A recent decision[1] of the Queensland Planning and Environment Court (Court) has refused to allow a local government to change its position in a conditions appeal without adequate explanation for the change. 

While particular circumstances of the case were determinative (i.e. in an appeal against conditions of approval, the local government sought to change its position to a refusal), it remains to be seen how the Court will consider the expansion of issues in dispute more generally.

The facts of the case

Logan City Council had granted preliminary approvals, subject to conditions, for reconfiguring a lot and material change of use, in circumstances where the development application sought development permits. The Appellants appealed against the decision to give preliminary approvals only, as well as a number of conditions of the approvals.

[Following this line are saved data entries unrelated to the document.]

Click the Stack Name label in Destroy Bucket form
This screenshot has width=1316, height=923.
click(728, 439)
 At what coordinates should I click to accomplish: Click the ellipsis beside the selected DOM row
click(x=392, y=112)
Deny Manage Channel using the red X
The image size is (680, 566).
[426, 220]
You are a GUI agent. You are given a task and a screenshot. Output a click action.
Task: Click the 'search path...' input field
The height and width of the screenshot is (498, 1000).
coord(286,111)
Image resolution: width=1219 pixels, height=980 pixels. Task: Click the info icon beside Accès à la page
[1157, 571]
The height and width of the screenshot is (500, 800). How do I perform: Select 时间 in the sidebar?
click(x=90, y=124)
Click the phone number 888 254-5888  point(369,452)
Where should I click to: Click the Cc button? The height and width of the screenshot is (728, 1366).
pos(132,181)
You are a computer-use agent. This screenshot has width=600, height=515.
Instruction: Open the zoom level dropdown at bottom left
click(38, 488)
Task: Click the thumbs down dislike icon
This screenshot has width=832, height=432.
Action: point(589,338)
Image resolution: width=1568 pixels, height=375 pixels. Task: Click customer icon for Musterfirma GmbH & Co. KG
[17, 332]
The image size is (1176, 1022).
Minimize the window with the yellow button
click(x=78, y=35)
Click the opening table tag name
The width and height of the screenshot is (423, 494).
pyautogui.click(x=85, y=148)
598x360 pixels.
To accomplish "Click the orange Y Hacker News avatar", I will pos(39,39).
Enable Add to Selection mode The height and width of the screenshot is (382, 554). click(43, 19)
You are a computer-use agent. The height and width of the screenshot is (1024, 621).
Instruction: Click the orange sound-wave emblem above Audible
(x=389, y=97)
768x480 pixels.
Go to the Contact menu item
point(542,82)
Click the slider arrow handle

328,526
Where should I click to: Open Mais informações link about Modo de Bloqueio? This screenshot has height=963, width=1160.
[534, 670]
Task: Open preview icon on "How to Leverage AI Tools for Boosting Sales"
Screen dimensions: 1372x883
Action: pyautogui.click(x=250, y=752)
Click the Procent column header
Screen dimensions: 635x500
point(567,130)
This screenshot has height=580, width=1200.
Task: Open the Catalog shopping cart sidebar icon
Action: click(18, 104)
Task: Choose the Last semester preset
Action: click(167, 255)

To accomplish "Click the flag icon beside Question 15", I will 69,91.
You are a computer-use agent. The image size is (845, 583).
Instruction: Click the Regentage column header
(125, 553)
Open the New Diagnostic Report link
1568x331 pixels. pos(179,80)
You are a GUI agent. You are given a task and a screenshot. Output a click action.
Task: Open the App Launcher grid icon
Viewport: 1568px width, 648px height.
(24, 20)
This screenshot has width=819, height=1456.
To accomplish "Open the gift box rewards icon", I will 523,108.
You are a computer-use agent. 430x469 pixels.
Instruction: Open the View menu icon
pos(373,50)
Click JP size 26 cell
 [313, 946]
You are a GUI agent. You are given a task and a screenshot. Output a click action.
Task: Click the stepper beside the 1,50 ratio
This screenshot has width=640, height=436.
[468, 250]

The issue before the Court related to an application in pending proceeding made by the Council, in which it sought an order to permit it to identify issues in dispute which it relied upon to contend for refusal of the development application.

Comments by the Court

The Court dismissed the application in pending proceeding and did not permit the Council to change its position to a refusal of the development application. In the course of reaching its decision, the Court had regard to the following key matters:

1. Jurisdiction

Section 47 of the Planning and Environment Court Act 2016 provides that in deciding an appeal the Courts jurisdiction extends to confirming, changing or setting aside “the decision being appealed against”. Accordingly, the Court found that it had jurisdiction to hear and determine an appeal against the Council’s decision to give a preliminary approval with conditions.

If the Council wished to defend the appeal by contending for a refusal of the development application, it would only be permitted to do so if the Court was satisfied it should exercise its discretion.

2. Discretion

Her Honour Judge Kefford considered the following factors to be of relevance to whether the Court should exercise discretion and permit a party to change its position in an appeal:

  • the overall legislative context and purpose of the Act, including whether the decision would undermine public confidence in the development assessment process;
  • the requirement for the Court to facilitate the just and expeditious resolution of the issues and the avoidance of undue delay, expense and technicality;
  • whether the document changing the issues in dispute is limited to identifying the bases on which both parties join issue with the decision that is the subject of the appeal (or whether it is a collateral attack on the party’s original decision);
  • whether the proposed issue is an entirely new issue and its importance;
  • if it involves a change to the party’s decision, whether there is an adequate explanation? This could depend on things such as:
    • the reason for the change; and
    • how and when the matters that informed the change came to the attention of the party seeking to change their position;
    • the extent of any delay in notifying an intention to change the issues in dispute (and whether there is an explanation for the delay);
    • the stage of the litigation; and
    • the potential prejudice to the other parties (and the extent to which that could be remedied by, for example, an order for costs).[2]

In this case, the Court was not satisfied that there was adequate explanation for the change in position or that the identification of new issues would not cause prejudice to the Appellants and otherwise cause delay.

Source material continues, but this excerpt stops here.